9 things organisations underestimate or overlook when considering total cost of ownership
For most organisations, evaluating new electronic patient record (EPR) solutions is a relatively rare occurrence. It can be difficult for even the most experienced information systems professionals to calculate an accurate total cost of ownership (TCO) for each option.
When reviewing carefully-worded contracts it’s important to know what you’re getting. Here are some questions to ask to make sure you’re not missing some of the most commonly overlooked costs:
1) What resources are we expected to provide?

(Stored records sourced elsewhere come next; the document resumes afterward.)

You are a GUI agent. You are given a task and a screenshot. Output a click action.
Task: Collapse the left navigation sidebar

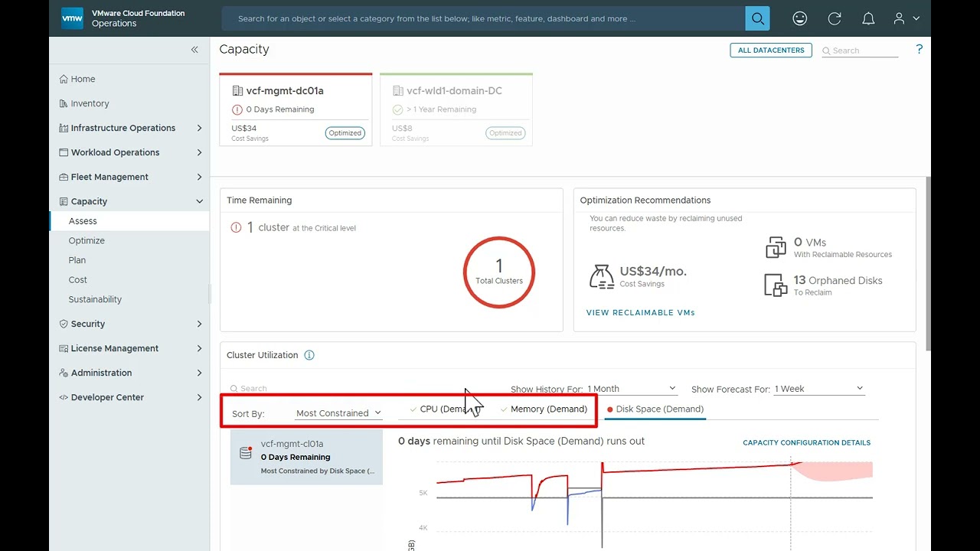click(x=194, y=50)
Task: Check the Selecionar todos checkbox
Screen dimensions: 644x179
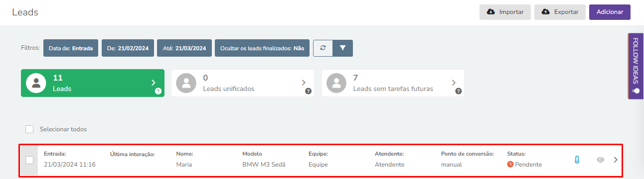Action: coord(29,129)
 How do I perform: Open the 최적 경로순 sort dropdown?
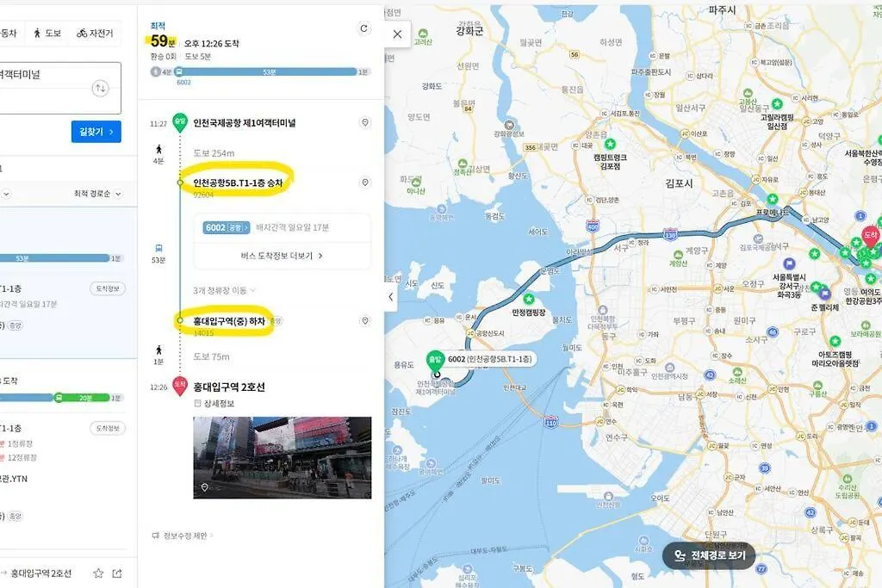[x=97, y=194]
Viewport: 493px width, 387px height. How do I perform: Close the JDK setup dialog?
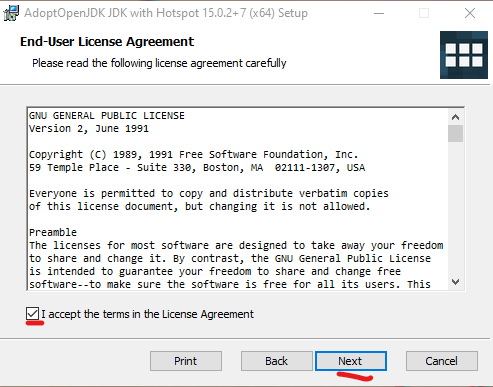[470, 13]
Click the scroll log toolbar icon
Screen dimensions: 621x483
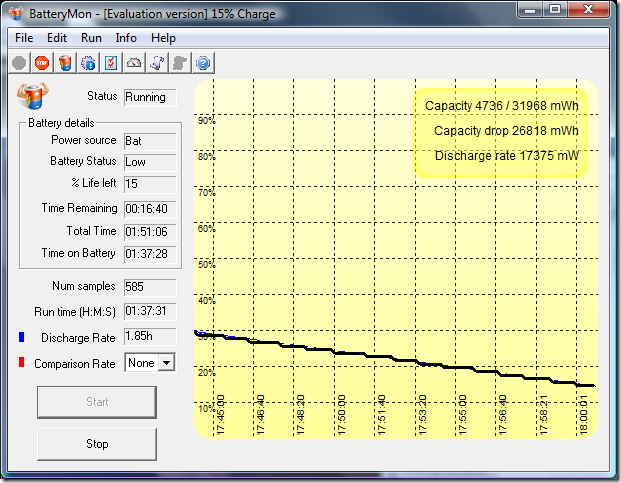pyautogui.click(x=157, y=62)
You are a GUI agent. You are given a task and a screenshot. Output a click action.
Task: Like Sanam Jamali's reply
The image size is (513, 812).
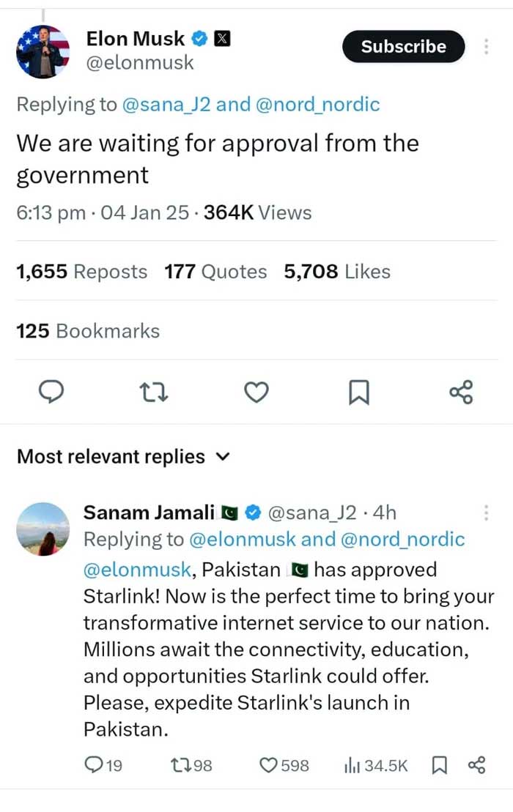tap(270, 765)
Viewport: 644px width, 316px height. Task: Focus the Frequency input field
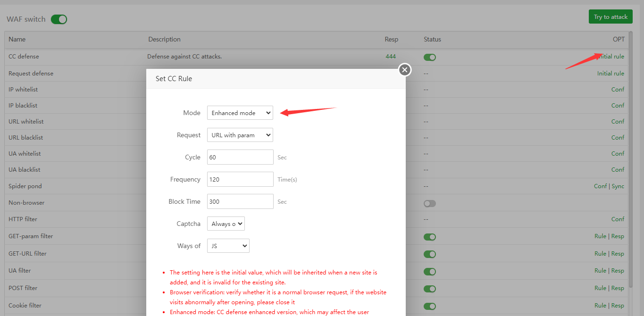[x=240, y=179]
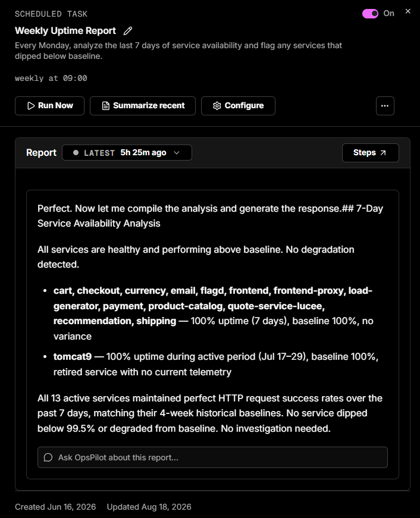
Task: Focus the Ask OpsPilot about this report field
Action: (x=212, y=457)
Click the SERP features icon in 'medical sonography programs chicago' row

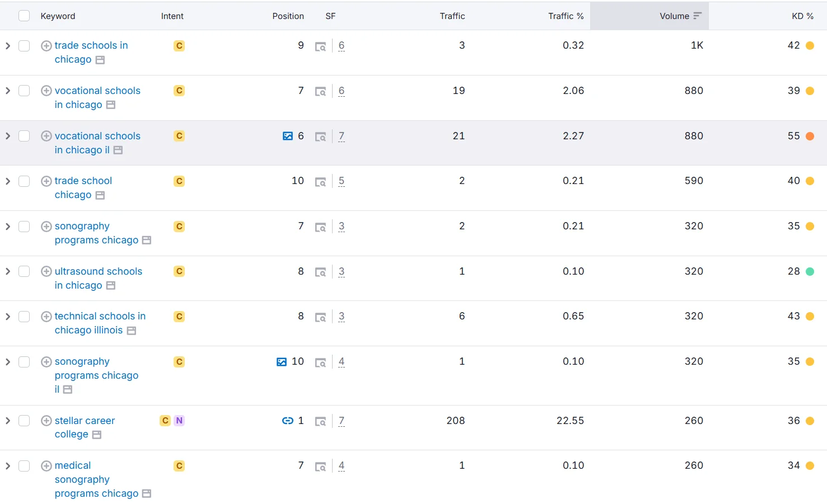click(x=320, y=466)
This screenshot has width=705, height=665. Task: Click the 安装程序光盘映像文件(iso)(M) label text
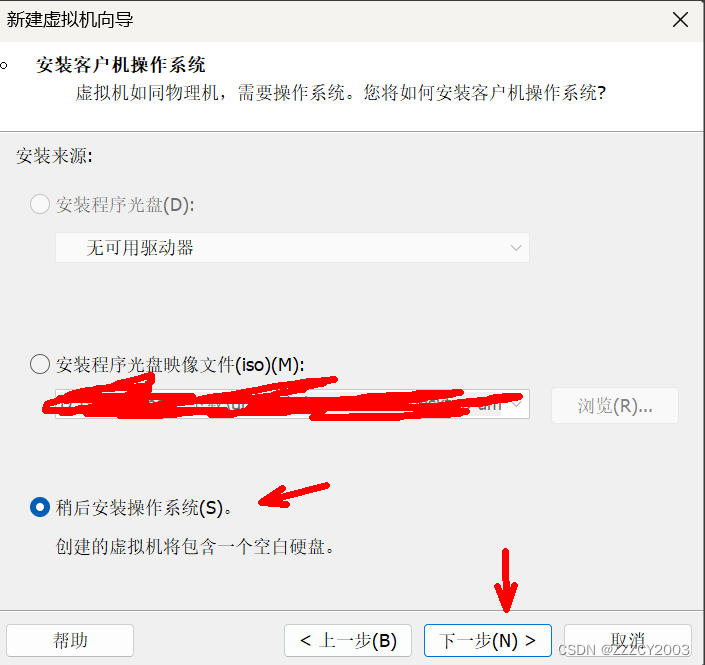[180, 365]
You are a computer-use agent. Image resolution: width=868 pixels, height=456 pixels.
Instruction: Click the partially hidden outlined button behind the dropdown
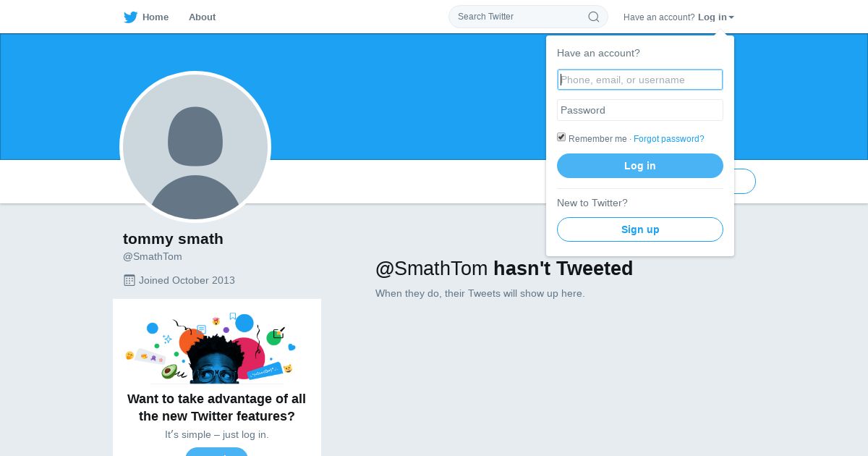[745, 182]
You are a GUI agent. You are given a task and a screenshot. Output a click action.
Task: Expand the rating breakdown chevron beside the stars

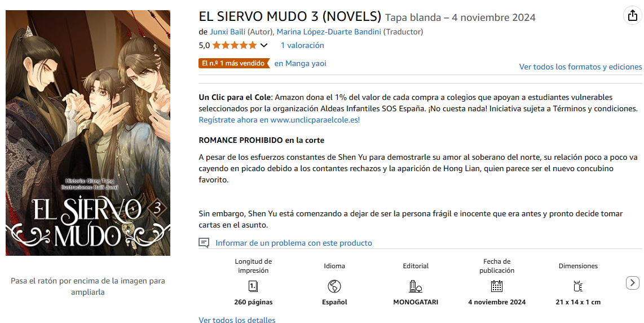click(x=264, y=45)
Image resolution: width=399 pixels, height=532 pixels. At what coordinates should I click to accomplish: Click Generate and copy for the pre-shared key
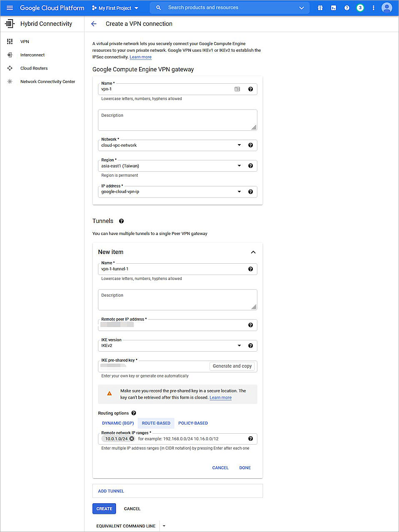(x=232, y=366)
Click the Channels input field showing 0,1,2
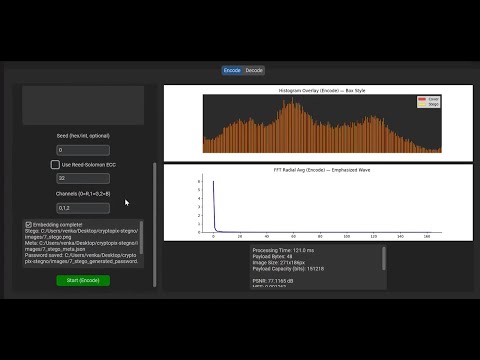 tap(83, 208)

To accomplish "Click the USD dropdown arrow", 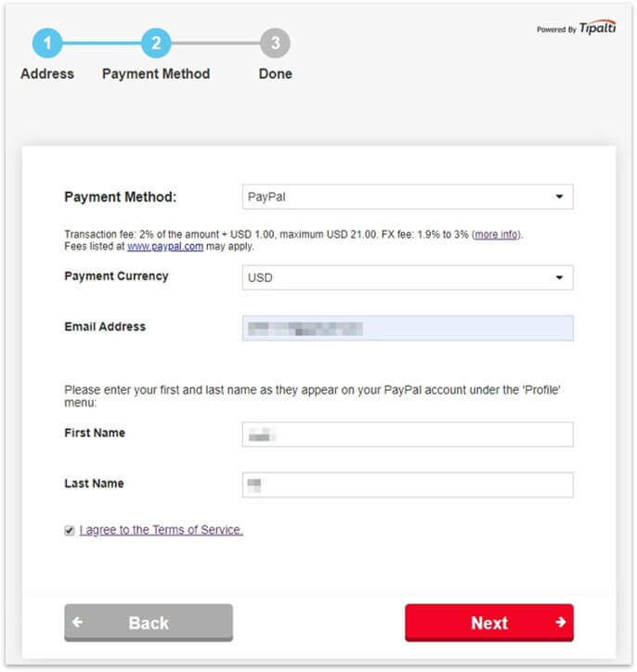I will [559, 278].
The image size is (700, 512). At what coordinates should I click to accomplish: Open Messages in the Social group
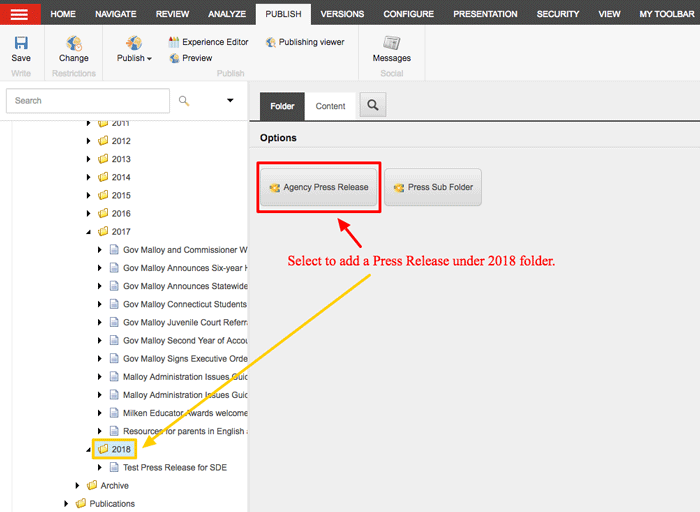(391, 44)
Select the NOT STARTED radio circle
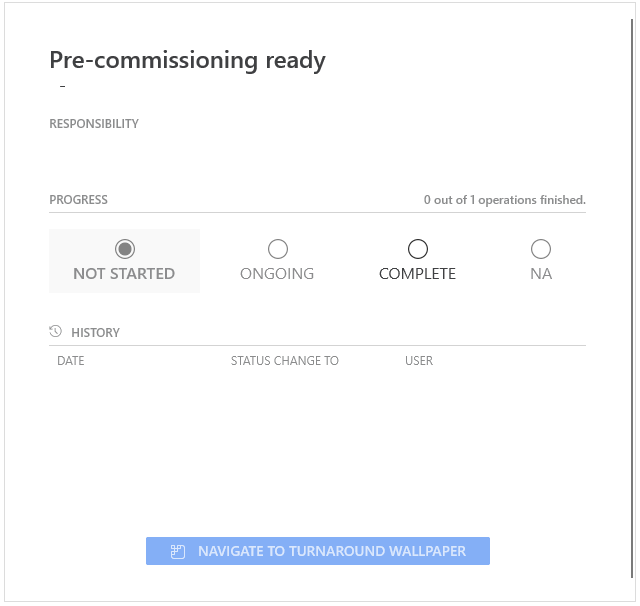 coord(125,249)
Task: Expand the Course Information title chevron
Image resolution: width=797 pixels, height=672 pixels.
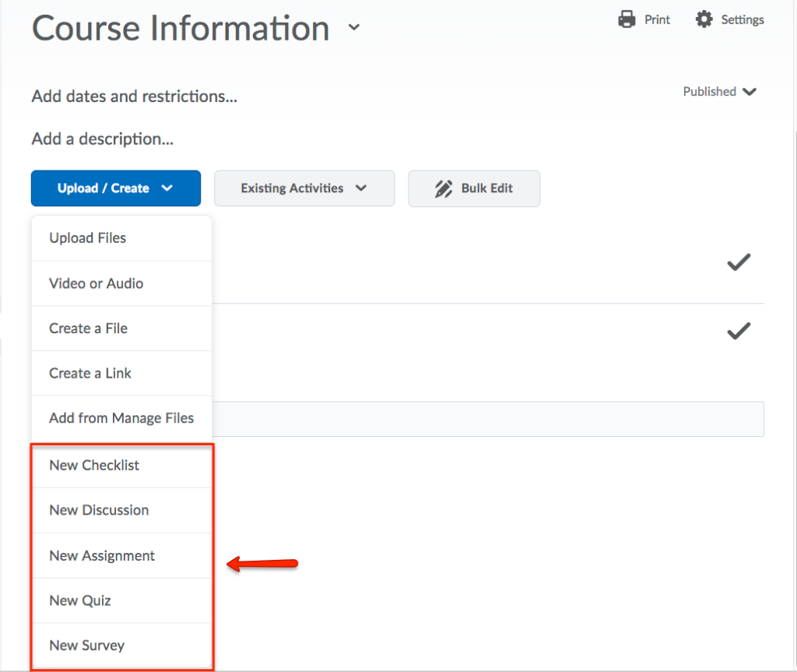Action: tap(354, 28)
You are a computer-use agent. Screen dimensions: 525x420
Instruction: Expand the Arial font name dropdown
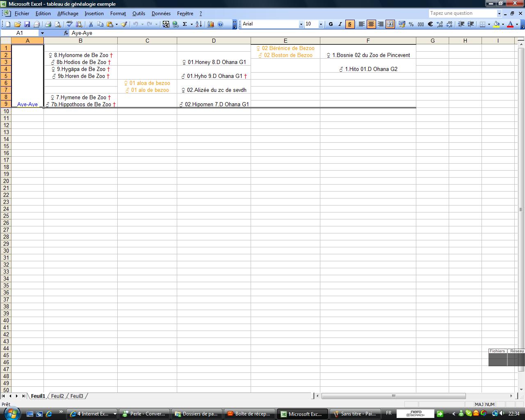(301, 24)
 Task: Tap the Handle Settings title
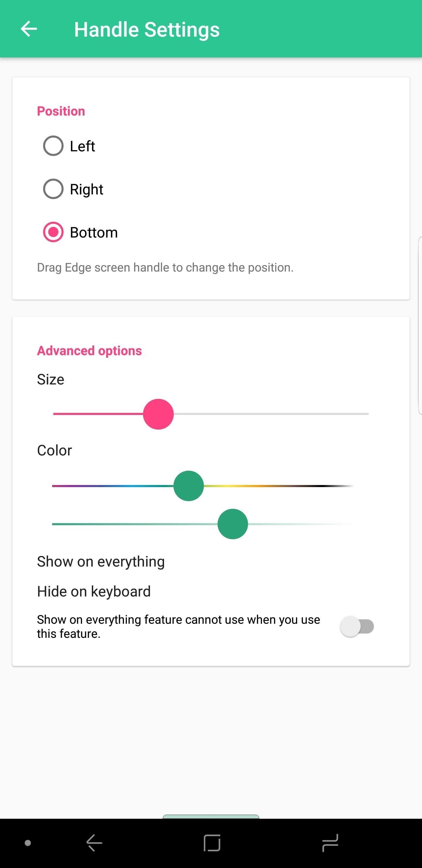coord(147,30)
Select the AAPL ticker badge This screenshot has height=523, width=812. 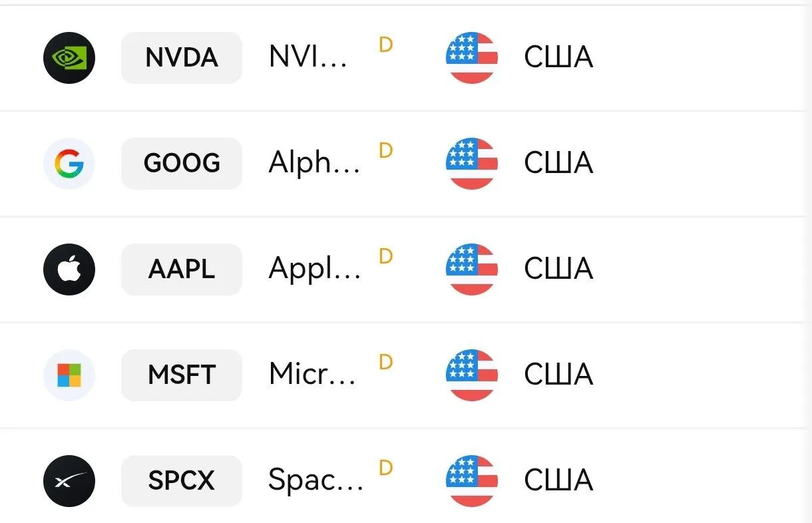coord(182,269)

Contracts are generally clear about what the vendor will provide in terms of man hours, equipment and software. But your obligations are often not clearly spelled out. For example, which team is doing the testing? Where will training take place, and who pays for travel costs?
2) Does the contract reflect what we saw in the demo?
During exploratory meetings, suppliers will often show everything a solution can do. But sometimes what you see in a demonstration is not what is eventually written into the contract. Make sure your deal includes the specific functionality you expect within the contract price and not as optional extras.
3) What are the ongoing staffing requirements?
Consider how many technical people it will take to manage certain solutions on the back end. If you underestimate, you might be forced to ask the supplier to take it on as a managed service – which can be an unpleasant, unexpected expense.
4) Who is responsible for data cleansing?
It might be clear that the supplier is handling the data migration, but the resource-intensive data cleansing work isn’t always clearly defined. Ask who will be putting in the time to get the data ready for use and make sure you have a clear understanding of the Trust resource required for the work involved.
5) What will it cost to update an interface?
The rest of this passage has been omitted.